[Collected data entries]
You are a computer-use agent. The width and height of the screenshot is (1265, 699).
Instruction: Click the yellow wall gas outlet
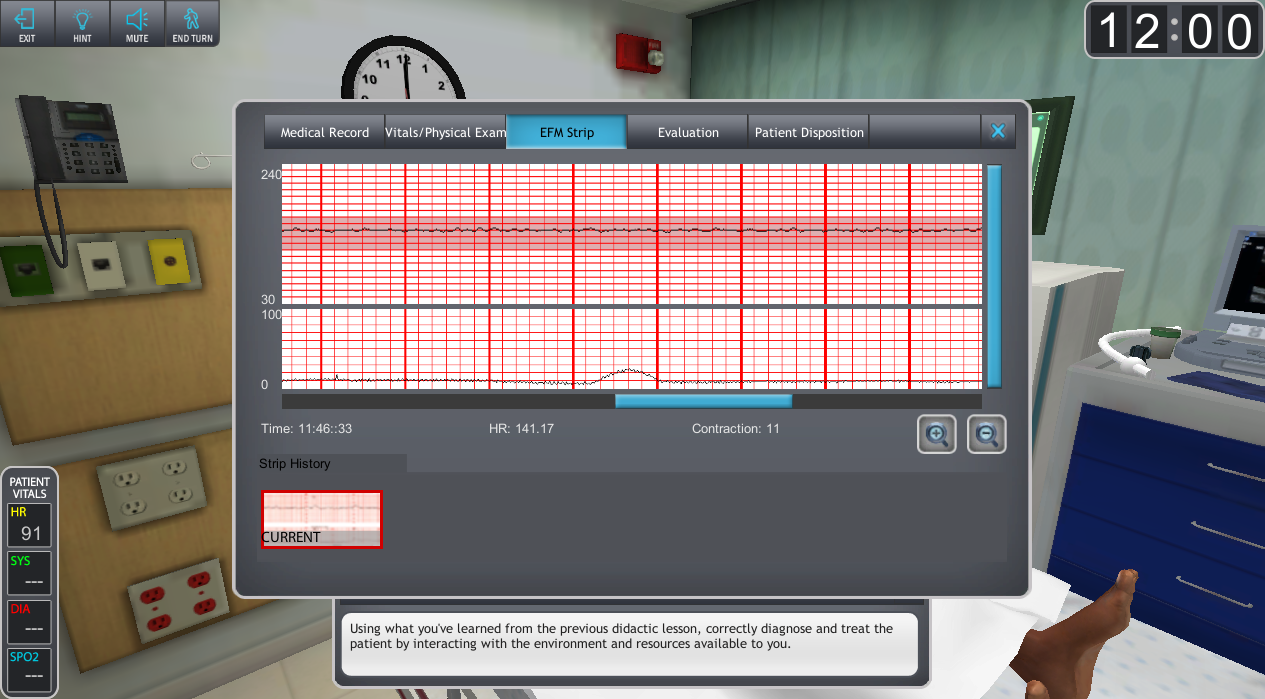pyautogui.click(x=168, y=261)
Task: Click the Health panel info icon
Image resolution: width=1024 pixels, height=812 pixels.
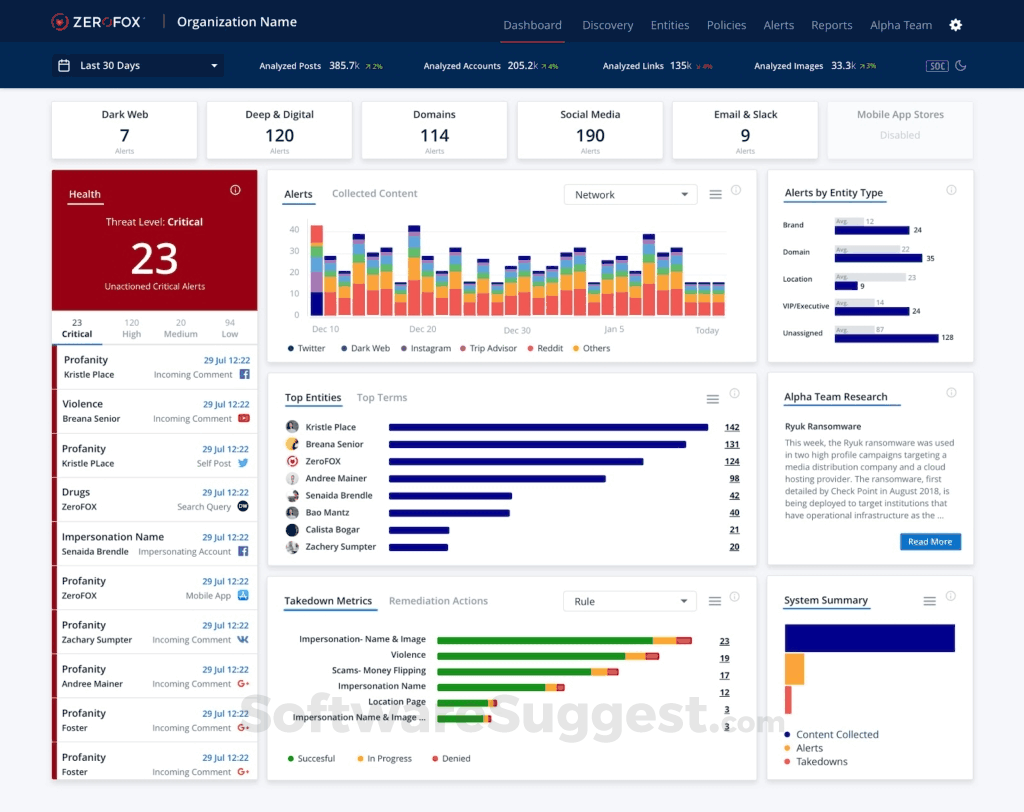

◆ Exercise:
Print each entry exactly, leaving pictures out.

◆ Task solution:
You are a computer-use agent. The width and height of the screenshot is (1265, 699).
Instruction: Click the yellow wall gas outlet
pyautogui.click(x=168, y=261)
Task: Click the Health panel info icon
Image resolution: width=1024 pixels, height=812 pixels.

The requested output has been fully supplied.